(Extracted records)
=-=-=-=-=

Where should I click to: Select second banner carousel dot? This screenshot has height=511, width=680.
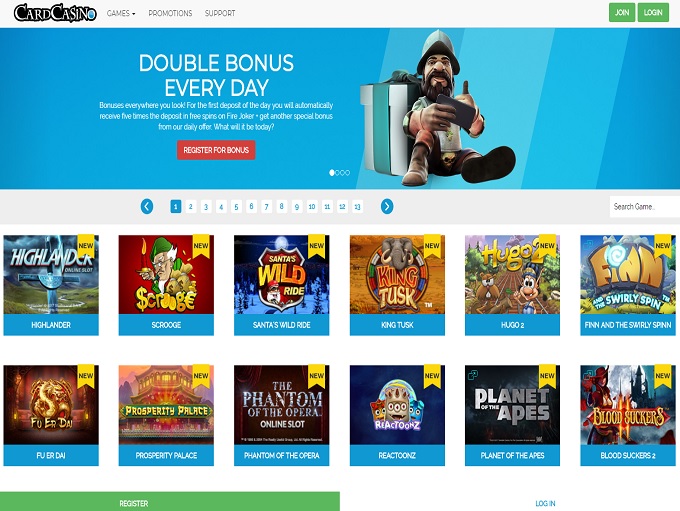[x=337, y=173]
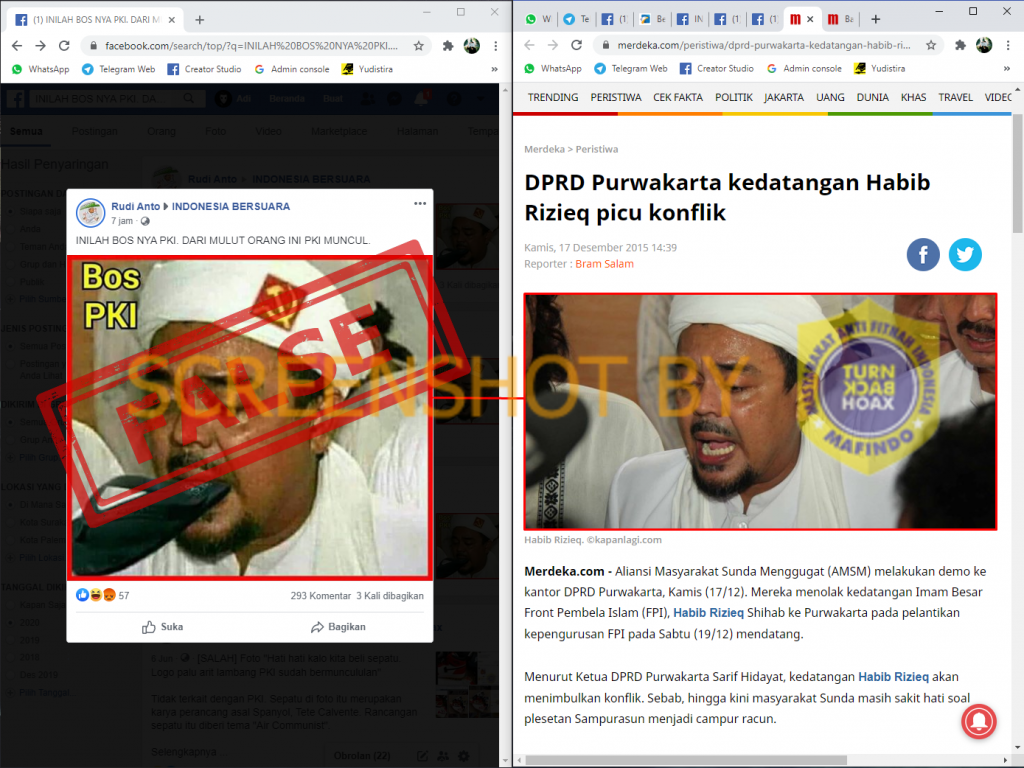Viewport: 1024px width, 768px height.
Task: Bookmark the Merdeka page with star icon
Action: point(931,46)
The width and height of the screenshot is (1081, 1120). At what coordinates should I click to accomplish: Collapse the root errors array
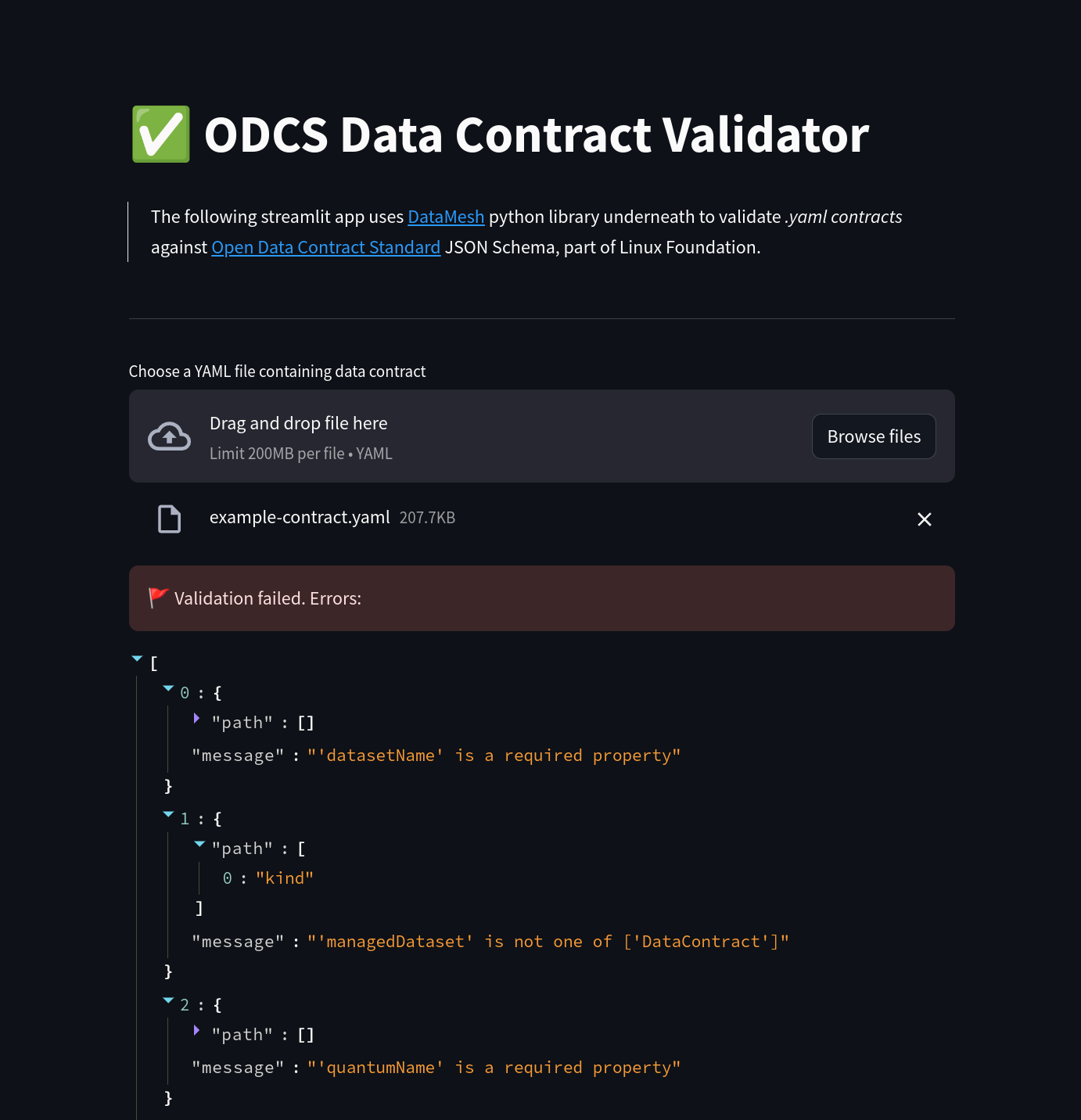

=-=-=-=-=

■ EXERCISE AIM ■
Write out the records above exactly as they appear, leaving out any pictures.

■ RESPONSE ■
Where should I click to: Select second banner carousel dot? This screenshot has height=511, width=680.
[x=337, y=173]
Viewport: 1024px width, 768px height.
Task: Bookmark the Merdeka page with star icon
Action: point(931,46)
The width and height of the screenshot is (1081, 1120). At what coordinates should I click to accomplish: Collapse the root errors array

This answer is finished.